Esses sintomas nem sempre aparecem juntos, o que também dificulta o diagnóstico. O neurologista Lucas Savelli, membro da Academia Brasileira de Neurologia, alerta que qualquer alteração na capacidade de andar, pensar ou controlar a urina deve ser investigada, especialmente em idosos.
“Às vezes o paciente já apresenta sinais há meses, mas eles são atribuídos a outras causas, como cirurgia de próstata ou Alzheimer. O diagnóstico definitivo costuma ser feito com exames de imagem, como a ressonância magnética, além de testes como o TAP test, que avalia a melhora dos sintomas após a retirada de parte do líquor”, detalha.

━━━

Segundo o texto fornecido, que característica dos sintomas também dificulta o diagnóstico? Explique em uma a três frases. O material que vem depois deste texto tem outra origem.

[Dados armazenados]
━━━

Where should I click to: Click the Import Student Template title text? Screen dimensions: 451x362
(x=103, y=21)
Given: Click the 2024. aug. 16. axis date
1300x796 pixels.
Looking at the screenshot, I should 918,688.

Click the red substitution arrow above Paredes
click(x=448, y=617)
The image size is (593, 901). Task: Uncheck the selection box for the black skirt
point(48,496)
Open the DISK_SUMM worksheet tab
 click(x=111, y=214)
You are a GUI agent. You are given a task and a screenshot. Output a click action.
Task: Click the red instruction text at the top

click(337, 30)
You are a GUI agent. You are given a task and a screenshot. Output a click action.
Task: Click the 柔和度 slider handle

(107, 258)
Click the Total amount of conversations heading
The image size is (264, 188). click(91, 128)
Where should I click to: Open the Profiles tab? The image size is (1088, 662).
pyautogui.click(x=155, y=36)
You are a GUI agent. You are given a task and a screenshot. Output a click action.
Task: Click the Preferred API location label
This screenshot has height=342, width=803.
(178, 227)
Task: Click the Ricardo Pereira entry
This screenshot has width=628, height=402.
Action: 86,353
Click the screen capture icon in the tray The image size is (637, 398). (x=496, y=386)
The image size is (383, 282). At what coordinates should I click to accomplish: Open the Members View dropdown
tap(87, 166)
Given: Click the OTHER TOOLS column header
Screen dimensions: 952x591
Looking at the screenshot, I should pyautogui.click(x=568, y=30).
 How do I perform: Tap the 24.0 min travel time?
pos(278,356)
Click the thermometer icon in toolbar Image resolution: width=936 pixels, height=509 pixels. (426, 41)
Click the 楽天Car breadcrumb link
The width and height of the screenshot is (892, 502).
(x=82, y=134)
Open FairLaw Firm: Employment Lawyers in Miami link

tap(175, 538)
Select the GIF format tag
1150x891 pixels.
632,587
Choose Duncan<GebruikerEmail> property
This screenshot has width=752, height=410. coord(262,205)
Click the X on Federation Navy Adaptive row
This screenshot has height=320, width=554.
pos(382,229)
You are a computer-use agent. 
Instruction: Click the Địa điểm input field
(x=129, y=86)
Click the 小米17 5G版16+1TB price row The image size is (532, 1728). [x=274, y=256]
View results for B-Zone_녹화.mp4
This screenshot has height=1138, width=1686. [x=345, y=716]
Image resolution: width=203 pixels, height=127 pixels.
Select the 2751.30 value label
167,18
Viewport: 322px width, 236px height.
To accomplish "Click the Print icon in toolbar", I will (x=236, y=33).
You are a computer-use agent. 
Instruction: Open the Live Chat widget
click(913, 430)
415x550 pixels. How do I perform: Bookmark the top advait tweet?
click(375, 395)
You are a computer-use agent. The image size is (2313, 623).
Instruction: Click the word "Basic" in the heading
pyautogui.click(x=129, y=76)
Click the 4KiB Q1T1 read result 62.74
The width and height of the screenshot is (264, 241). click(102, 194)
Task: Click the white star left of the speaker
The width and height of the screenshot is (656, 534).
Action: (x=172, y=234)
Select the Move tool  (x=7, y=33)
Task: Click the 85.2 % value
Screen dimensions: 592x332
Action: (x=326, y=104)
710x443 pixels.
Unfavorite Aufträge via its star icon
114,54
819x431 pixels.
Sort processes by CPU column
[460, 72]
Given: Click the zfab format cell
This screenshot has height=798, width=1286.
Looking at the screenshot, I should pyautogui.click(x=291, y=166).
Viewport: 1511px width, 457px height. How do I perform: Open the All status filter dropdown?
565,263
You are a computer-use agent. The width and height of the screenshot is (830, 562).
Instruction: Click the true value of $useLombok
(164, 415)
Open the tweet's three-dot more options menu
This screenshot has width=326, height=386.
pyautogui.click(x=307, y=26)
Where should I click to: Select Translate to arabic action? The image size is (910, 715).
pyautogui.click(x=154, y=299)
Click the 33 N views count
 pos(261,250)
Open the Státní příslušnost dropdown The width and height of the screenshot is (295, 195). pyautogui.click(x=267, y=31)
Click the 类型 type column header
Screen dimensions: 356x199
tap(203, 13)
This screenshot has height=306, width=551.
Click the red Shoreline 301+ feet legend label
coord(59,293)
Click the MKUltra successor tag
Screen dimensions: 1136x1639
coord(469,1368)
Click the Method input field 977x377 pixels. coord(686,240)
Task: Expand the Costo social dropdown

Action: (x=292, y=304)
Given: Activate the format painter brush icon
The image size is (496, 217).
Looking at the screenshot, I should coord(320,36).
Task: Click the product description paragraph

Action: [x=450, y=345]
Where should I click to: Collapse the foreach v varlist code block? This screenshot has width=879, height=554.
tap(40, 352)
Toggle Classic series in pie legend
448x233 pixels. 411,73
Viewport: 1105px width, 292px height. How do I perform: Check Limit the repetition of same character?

━━━

» **Resposta ao problema**
Os sintomas nem sempre aparecem juntos. Segundo o texto, isso também dificulta o diagnóstico.